Exercise goal:
Write every entry out again, exactly as given.

Stored records:
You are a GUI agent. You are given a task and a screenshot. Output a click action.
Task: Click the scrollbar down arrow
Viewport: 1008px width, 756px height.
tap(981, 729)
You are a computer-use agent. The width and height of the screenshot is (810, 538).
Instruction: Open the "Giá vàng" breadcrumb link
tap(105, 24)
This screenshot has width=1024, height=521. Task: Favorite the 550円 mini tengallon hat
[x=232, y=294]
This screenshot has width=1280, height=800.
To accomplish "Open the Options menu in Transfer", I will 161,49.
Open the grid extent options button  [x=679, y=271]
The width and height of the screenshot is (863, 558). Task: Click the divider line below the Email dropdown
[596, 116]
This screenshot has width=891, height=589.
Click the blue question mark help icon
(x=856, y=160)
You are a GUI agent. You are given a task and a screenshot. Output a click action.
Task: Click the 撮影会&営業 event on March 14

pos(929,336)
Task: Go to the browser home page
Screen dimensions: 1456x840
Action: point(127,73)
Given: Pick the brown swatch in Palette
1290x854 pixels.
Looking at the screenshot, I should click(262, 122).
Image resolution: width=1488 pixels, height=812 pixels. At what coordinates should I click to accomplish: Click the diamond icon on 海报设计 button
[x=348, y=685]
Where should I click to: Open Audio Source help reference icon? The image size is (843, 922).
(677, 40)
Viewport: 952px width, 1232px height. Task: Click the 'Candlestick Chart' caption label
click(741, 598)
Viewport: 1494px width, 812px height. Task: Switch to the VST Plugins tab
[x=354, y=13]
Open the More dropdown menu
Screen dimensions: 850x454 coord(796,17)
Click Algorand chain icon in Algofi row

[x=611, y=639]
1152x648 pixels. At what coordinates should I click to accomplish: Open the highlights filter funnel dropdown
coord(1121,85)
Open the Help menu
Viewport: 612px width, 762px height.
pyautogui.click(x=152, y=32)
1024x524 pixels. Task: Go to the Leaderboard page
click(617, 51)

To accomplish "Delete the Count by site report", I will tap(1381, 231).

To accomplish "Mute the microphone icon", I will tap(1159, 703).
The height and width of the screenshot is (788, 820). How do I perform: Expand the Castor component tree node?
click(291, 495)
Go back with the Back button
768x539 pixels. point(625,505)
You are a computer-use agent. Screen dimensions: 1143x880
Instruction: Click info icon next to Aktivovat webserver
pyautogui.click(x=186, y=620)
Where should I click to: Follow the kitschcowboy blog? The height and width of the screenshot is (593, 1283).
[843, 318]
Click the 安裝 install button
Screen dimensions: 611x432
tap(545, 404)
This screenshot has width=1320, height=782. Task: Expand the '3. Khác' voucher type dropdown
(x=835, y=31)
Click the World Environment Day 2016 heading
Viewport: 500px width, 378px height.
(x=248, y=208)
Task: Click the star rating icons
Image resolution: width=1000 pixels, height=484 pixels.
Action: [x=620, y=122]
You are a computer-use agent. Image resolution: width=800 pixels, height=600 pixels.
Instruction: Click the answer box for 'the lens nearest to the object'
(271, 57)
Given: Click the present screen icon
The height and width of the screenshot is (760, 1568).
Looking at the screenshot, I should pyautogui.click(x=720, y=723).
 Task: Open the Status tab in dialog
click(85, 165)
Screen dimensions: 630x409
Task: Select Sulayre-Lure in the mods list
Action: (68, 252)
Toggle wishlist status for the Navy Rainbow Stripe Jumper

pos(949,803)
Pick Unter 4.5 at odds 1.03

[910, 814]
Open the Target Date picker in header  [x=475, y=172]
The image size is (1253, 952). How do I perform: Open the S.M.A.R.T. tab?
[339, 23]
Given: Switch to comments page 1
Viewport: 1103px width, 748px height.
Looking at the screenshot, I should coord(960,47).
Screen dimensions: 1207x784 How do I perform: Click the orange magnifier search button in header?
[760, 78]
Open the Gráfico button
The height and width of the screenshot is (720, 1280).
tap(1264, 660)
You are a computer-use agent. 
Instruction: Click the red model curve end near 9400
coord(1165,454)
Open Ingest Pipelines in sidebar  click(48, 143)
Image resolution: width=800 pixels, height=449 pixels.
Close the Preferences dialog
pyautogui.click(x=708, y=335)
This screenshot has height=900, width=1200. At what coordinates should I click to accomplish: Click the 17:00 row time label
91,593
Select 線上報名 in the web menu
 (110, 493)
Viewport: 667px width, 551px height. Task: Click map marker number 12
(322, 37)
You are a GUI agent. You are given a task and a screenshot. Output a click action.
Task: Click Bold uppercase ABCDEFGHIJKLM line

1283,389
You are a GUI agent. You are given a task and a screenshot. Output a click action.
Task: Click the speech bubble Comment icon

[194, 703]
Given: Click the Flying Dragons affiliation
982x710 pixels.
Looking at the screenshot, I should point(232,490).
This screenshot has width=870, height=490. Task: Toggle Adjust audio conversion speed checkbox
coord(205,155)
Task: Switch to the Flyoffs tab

Answer box:
You are a GUI agent. You are given a task and a screenshot. Output a click action.
Task: Click the scrollbar down arrow
Viewport: 1008px width, 756px height.
tap(981, 729)
You are a computer-use agent. The width and height of the screenshot is (810, 538).
Instruction: Open the "Giá vàng" breadcrumb link
tap(105, 24)
This screenshot has width=1024, height=521. Task: Favorite the 550円 mini tengallon hat
[x=232, y=294]
This screenshot has width=1280, height=800.
To accomplish "Open the Options menu in Transfer", I will 161,49.
Open the grid extent options button  [x=679, y=271]
The width and height of the screenshot is (863, 558). Task: Click the divider line below the Email dropdown
[596, 116]
This screenshot has width=891, height=589.
Click the blue question mark help icon
(x=856, y=160)
You are a GUI agent. You are given a task and a screenshot. Output a click action.
Task: Click the 撮影会&営業 event on March 14

pos(929,336)
Task: Go to the browser home page
Screen dimensions: 1456x840
Action: point(127,73)
Given: Pick the brown swatch in Palette
1290x854 pixels.
Looking at the screenshot, I should click(262, 122).
Image resolution: width=1488 pixels, height=812 pixels. At what coordinates should I click to accomplish: Click the diamond icon on 海报设计 button
[x=348, y=685]
Where should I click to: Open Audio Source help reference icon? The image size is (843, 922).
(677, 40)
Viewport: 952px width, 1232px height. Task: Click the 'Candlestick Chart' caption label
click(741, 598)
Viewport: 1494px width, 812px height. Task: Switch to the VST Plugins tab
[x=354, y=13]
Open the More dropdown menu
Screen dimensions: 850x454 coord(796,17)
Click Algorand chain icon in Algofi row

[x=611, y=639]
1152x648 pixels. At what coordinates should I click to accomplish: Open the highlights filter funnel dropdown
coord(1121,85)
Open the Help menu
Viewport: 612px width, 762px height.
pyautogui.click(x=152, y=32)
1024x524 pixels. Task: Go to the Leaderboard page
click(617, 51)

To accomplish "Delete the Count by site report", I will tap(1381, 231).

To accomplish "Mute the microphone icon", I will tap(1159, 703).
The height and width of the screenshot is (788, 820). How do I perform: Expand the Castor component tree node?
click(291, 495)
Go back with the Back button
768x539 pixels. point(625,505)
You are a computer-use agent. Screen dimensions: 1143x880
Instruction: Click info icon next to Aktivovat webserver
pyautogui.click(x=186, y=620)
Where should I click to: Follow the kitschcowboy blog? The height and width of the screenshot is (593, 1283).
[843, 318]
Click the 安裝 install button
Screen dimensions: 611x432
tap(545, 404)
This screenshot has width=1320, height=782. Task: Expand the '3. Khác' voucher type dropdown
(x=835, y=31)
Click the World Environment Day 2016 heading
Viewport: 500px width, 378px height.
(x=248, y=208)
Task: Click the star rating icons
Image resolution: width=1000 pixels, height=484 pixels.
Action: [x=620, y=122]
You are a computer-use agent. Image resolution: width=800 pixels, height=600 pixels.
Instruction: Click the answer box for 'the lens nearest to the object'
(271, 57)
Given: Click the present screen icon
The height and width of the screenshot is (760, 1568).
Looking at the screenshot, I should pyautogui.click(x=720, y=723).
 Task: Open the Status tab in dialog
click(85, 165)
Screen dimensions: 630x409
Task: Select Sulayre-Lure in the mods list
Action: (68, 252)
Toggle wishlist status for the Navy Rainbow Stripe Jumper

pos(949,803)
Pick Unter 4.5 at odds 1.03

[910, 814]
Open the Target Date picker in header  [x=475, y=172]
The image size is (1253, 952). How do I perform: Open the S.M.A.R.T. tab?
[339, 23]
Given: Switch to comments page 1
Viewport: 1103px width, 748px height.
Looking at the screenshot, I should coord(960,47).
Screen dimensions: 1207x784 How do I perform: Click the orange magnifier search button in header?
[760, 78]
Open the Gráfico button
The height and width of the screenshot is (720, 1280).
tap(1264, 660)
You are a computer-use agent. 
Instruction: Click the red model curve end near 9400
coord(1165,454)
Open Ingest Pipelines in sidebar  click(48, 143)
Image resolution: width=800 pixels, height=449 pixels.
Close the Preferences dialog
pyautogui.click(x=708, y=335)
This screenshot has height=900, width=1200. At what coordinates should I click to accomplish: Click the 17:00 row time label
91,593
Select 線上報名 in the web menu
 (110, 493)
Viewport: 667px width, 551px height. Task: Click map marker number 12
(322, 37)
You are a GUI agent. You are given a task and a screenshot. Output a click action.
Task: Click Bold uppercase ABCDEFGHIJKLM line

1283,389
You are a GUI agent. You are given a task and a screenshot. Output a click action.
Task: Click the speech bubble Comment icon

[194, 703]
Given: Click the Flying Dragons affiliation
982x710 pixels.
Looking at the screenshot, I should point(232,490).
This screenshot has width=870, height=490. Task: Toggle Adjust audio conversion speed checkbox
coord(205,155)
Task: Switch to the Flyoffs tab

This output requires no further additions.